● Provided information
--- Start ---

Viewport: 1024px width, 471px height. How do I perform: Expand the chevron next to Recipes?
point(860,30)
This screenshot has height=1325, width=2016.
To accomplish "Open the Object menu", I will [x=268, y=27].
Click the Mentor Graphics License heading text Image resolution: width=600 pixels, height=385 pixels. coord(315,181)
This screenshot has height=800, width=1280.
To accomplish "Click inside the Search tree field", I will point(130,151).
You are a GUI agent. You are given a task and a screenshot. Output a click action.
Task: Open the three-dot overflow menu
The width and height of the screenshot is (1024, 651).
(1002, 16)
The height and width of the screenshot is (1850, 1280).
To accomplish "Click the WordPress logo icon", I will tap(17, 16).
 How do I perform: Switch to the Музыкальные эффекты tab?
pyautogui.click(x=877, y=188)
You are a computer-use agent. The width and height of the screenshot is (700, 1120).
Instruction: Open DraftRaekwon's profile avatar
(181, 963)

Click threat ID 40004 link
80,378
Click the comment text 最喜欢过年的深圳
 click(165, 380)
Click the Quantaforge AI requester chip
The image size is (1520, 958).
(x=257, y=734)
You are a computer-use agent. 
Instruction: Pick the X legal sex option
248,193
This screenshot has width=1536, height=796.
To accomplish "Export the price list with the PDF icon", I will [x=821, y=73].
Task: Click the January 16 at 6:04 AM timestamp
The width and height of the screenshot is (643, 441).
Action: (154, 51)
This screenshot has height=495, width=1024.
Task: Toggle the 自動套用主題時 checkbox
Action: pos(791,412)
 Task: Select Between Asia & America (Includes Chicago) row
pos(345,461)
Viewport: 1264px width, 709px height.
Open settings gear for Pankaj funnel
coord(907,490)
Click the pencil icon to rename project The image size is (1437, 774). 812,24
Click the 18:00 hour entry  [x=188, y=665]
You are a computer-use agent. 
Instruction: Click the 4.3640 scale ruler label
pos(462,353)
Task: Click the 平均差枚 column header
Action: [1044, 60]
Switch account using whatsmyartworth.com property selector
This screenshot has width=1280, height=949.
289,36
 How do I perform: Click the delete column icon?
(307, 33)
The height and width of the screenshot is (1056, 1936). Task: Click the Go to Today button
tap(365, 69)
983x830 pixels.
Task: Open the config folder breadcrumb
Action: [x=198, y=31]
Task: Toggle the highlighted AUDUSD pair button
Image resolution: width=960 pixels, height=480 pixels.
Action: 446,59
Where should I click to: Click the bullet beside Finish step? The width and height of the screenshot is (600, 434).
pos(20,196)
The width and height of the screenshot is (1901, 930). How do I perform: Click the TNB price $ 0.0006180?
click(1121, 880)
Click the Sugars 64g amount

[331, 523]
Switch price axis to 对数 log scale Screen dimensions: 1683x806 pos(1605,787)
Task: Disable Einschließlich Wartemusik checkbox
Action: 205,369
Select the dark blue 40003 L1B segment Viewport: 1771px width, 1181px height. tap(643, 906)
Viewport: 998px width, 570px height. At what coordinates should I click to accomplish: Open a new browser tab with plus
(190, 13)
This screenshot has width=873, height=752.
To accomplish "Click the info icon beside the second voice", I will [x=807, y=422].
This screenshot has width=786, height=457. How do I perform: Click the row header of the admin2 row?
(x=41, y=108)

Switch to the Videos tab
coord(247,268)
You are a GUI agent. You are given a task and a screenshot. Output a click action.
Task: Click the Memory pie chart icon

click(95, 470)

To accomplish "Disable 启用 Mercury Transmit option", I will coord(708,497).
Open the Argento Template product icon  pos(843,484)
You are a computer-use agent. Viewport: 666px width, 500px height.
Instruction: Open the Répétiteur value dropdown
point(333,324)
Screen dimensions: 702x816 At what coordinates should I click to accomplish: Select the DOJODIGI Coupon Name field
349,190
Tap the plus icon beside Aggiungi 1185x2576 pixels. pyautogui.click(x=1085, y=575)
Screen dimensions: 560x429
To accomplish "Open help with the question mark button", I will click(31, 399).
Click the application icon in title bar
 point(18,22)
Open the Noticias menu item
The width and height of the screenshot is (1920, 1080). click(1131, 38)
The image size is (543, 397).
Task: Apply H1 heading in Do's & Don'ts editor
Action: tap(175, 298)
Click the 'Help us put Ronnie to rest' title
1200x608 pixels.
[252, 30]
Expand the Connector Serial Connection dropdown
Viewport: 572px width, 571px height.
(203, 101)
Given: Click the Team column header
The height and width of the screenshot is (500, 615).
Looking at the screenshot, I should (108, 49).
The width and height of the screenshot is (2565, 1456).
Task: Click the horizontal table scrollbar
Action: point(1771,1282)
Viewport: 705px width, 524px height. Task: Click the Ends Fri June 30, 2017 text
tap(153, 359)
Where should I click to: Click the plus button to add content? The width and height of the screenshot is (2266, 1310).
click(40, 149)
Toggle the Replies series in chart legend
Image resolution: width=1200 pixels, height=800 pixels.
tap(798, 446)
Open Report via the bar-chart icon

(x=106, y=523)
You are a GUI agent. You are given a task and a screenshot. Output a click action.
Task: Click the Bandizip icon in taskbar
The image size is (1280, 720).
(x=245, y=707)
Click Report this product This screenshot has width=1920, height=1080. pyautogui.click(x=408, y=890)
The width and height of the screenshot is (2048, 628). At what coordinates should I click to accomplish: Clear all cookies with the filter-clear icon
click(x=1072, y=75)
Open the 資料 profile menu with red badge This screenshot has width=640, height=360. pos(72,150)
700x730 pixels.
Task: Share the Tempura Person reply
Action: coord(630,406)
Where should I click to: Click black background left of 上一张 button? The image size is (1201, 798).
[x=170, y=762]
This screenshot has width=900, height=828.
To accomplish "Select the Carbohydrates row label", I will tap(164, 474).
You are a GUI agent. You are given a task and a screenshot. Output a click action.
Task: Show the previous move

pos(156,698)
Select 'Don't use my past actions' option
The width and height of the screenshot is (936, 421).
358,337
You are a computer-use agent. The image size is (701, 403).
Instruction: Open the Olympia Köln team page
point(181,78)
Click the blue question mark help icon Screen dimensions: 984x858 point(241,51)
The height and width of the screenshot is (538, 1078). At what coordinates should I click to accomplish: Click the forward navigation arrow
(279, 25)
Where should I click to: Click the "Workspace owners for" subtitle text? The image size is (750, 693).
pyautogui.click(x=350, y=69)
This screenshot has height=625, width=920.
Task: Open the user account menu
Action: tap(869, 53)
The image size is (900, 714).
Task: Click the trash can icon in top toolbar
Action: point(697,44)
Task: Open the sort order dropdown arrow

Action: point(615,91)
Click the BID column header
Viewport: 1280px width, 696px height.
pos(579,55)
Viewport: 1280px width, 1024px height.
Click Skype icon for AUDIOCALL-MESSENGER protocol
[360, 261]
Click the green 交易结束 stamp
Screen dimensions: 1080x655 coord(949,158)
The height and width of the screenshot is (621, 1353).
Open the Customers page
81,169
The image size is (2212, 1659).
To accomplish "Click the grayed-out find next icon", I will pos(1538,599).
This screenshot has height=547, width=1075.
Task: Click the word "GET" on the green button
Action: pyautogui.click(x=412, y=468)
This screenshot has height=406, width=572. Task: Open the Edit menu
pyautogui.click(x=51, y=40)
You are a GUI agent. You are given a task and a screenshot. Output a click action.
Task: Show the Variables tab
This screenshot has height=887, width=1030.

--- End ---

● Task requirements
Update all of the data above by replacing each instance of "computer-use agent" with "screen-control agent". Leave everything else unchanged.

● Answer to the task
Viewport: 1024px width, 471px height. How do I perform: Expand the chevron next to Recipes?
point(860,30)
This screenshot has height=1325, width=2016.
To accomplish "Open the Object menu", I will [x=268, y=27].
Click the Mentor Graphics License heading text Image resolution: width=600 pixels, height=385 pixels. coord(315,181)
This screenshot has height=800, width=1280.
To accomplish "Click inside the Search tree field", I will point(130,151).
You are a GUI agent. You are given a task and a screenshot. Output a click action.
Task: Open the three-dot overflow menu
The width and height of the screenshot is (1024, 651).
(1002, 16)
The height and width of the screenshot is (1850, 1280).
To accomplish "Click the WordPress logo icon", I will tap(17, 16).
 How do I perform: Switch to the Музыкальные эффекты tab?
pyautogui.click(x=877, y=188)
You are a screen-control agent. The width and height of the screenshot is (700, 1120).
Instruction: Open DraftRaekwon's profile avatar
(181, 963)

Click threat ID 40004 link
80,378
Click the comment text 最喜欢过年的深圳
 click(165, 380)
Click the Quantaforge AI requester chip
The image size is (1520, 958).
(x=257, y=734)
You are a screen-control agent. 
Instruction: Pick the X legal sex option
248,193
This screenshot has width=1536, height=796.
To accomplish "Export the price list with the PDF icon", I will [x=821, y=73].
Task: Click the January 16 at 6:04 AM timestamp
The width and height of the screenshot is (643, 441).
Action: (154, 51)
This screenshot has height=495, width=1024.
Task: Toggle the 自動套用主題時 checkbox
Action: pos(791,412)
 Task: Select Between Asia & America (Includes Chicago) row
pos(345,461)
Viewport: 1264px width, 709px height.
Open settings gear for Pankaj funnel
coord(907,490)
Click the pencil icon to rename project The image size is (1437, 774). 812,24
Click the 18:00 hour entry  [x=188, y=665]
You are a screen-control agent. 
Instruction: Click the 4.3640 scale ruler label
pos(462,353)
Task: Click the 平均差枚 column header
Action: [1044, 60]
Switch account using whatsmyartworth.com property selector
This screenshot has width=1280, height=949.
289,36
 How do I perform: Click the delete column icon?
(307, 33)
The height and width of the screenshot is (1056, 1936). Task: Click the Go to Today button
tap(365, 69)
983x830 pixels.
Task: Open the config folder breadcrumb
Action: [x=198, y=31]
Task: Toggle the highlighted AUDUSD pair button
Image resolution: width=960 pixels, height=480 pixels.
Action: 446,59
Where should I click to: Click the bullet beside Finish step? The width and height of the screenshot is (600, 434).
pos(20,196)
The width and height of the screenshot is (1901, 930). How do I perform: Click the TNB price $ 0.0006180?
click(1121, 880)
Click the Sugars 64g amount

[331, 523]
Switch price axis to 对数 log scale Screen dimensions: 1683x806 pos(1605,787)
Task: Disable Einschließlich Wartemusik checkbox
Action: 205,369
Select the dark blue 40003 L1B segment Viewport: 1771px width, 1181px height. tap(643, 906)
Viewport: 998px width, 570px height. At what coordinates should I click to accomplish: Open a new browser tab with plus
(190, 13)
This screenshot has width=873, height=752.
To accomplish "Click the info icon beside the second voice", I will [x=807, y=422].
This screenshot has width=786, height=457. How do I perform: Click the row header of the admin2 row?
(x=41, y=108)

Switch to the Videos tab
coord(247,268)
You are a GUI agent. You are given a task and a screenshot. Output a click action.
Task: Click the Memory pie chart icon

click(95, 470)

To accomplish "Disable 启用 Mercury Transmit option", I will coord(708,497).
Open the Argento Template product icon  pos(843,484)
You are a screen-control agent. Viewport: 666px width, 500px height.
Instruction: Open the Répétiteur value dropdown
point(333,324)
Screen dimensions: 702x816 At what coordinates should I click to accomplish: Select the DOJODIGI Coupon Name field
349,190
Tap the plus icon beside Aggiungi 1185x2576 pixels. pyautogui.click(x=1085, y=575)
Screen dimensions: 560x429
To accomplish "Open help with the question mark button", I will click(31, 399).
Click the application icon in title bar
 point(18,22)
Open the Noticias menu item
The width and height of the screenshot is (1920, 1080). click(1131, 38)
The image size is (543, 397).
Task: Apply H1 heading in Do's & Don'ts editor
Action: tap(175, 298)
Click the 'Help us put Ronnie to rest' title
1200x608 pixels.
[252, 30]
Expand the Connector Serial Connection dropdown
Viewport: 572px width, 571px height.
(203, 101)
Given: Click the Team column header
The height and width of the screenshot is (500, 615).
Looking at the screenshot, I should (108, 49).
The width and height of the screenshot is (2565, 1456).
Task: Click the horizontal table scrollbar
Action: point(1771,1282)
Viewport: 705px width, 524px height. Task: Click the Ends Fri June 30, 2017 text
tap(153, 359)
Where should I click to: Click the plus button to add content? The width and height of the screenshot is (2266, 1310).
click(40, 149)
Toggle the Replies series in chart legend
Image resolution: width=1200 pixels, height=800 pixels.
tap(798, 446)
Open Report via the bar-chart icon

(x=106, y=523)
You are a GUI agent. You are given a task and a screenshot. Output a click action.
Task: Click the Bandizip icon in taskbar
The image size is (1280, 720).
(x=245, y=707)
Click Report this product This screenshot has width=1920, height=1080. pyautogui.click(x=408, y=890)
The width and height of the screenshot is (2048, 628). At what coordinates should I click to accomplish: Clear all cookies with the filter-clear icon
click(x=1072, y=75)
Open the 資料 profile menu with red badge This screenshot has width=640, height=360. pos(72,150)
700x730 pixels.
Task: Share the Tempura Person reply
Action: coord(630,406)
Where should I click to: Click black background left of 上一张 button? The image size is (1201, 798).
[x=170, y=762]
This screenshot has width=900, height=828.
To accomplish "Select the Carbohydrates row label", I will tap(164, 474).
You are a GUI agent. You are given a task and a screenshot. Output a click action.
Task: Show the previous move

pos(156,698)
Select 'Don't use my past actions' option
The width and height of the screenshot is (936, 421).
358,337
You are a screen-control agent. The image size is (701, 403).
Instruction: Open the Olympia Köln team page
point(181,78)
Click the blue question mark help icon Screen dimensions: 984x858 point(241,51)
The height and width of the screenshot is (538, 1078). At what coordinates should I click to accomplish: Click the forward navigation arrow
(279, 25)
Where should I click to: Click the "Workspace owners for" subtitle text? The image size is (750, 693).
pyautogui.click(x=350, y=69)
This screenshot has height=625, width=920.
Task: Open the user account menu
Action: tap(869, 53)
The image size is (900, 714).
Task: Click the trash can icon in top toolbar
Action: point(697,44)
Task: Open the sort order dropdown arrow

Action: point(615,91)
Click the BID column header
Viewport: 1280px width, 696px height.
pos(579,55)
Viewport: 1280px width, 1024px height.
Click Skype icon for AUDIOCALL-MESSENGER protocol
[360, 261]
Click the green 交易结束 stamp
Screen dimensions: 1080x655 coord(949,158)
The height and width of the screenshot is (621, 1353).
Open the Customers page
81,169
The image size is (2212, 1659).
To accomplish "Click the grayed-out find next icon", I will pos(1538,599).
This screenshot has height=547, width=1075.
Task: Click the word "GET" on the green button
Action: pyautogui.click(x=412, y=468)
This screenshot has height=406, width=572. Task: Open the Edit menu
pyautogui.click(x=51, y=40)
You are a GUI agent. You are given a task and a screenshot. Output a click action.
Task: Show the Variables tab
This screenshot has height=887, width=1030.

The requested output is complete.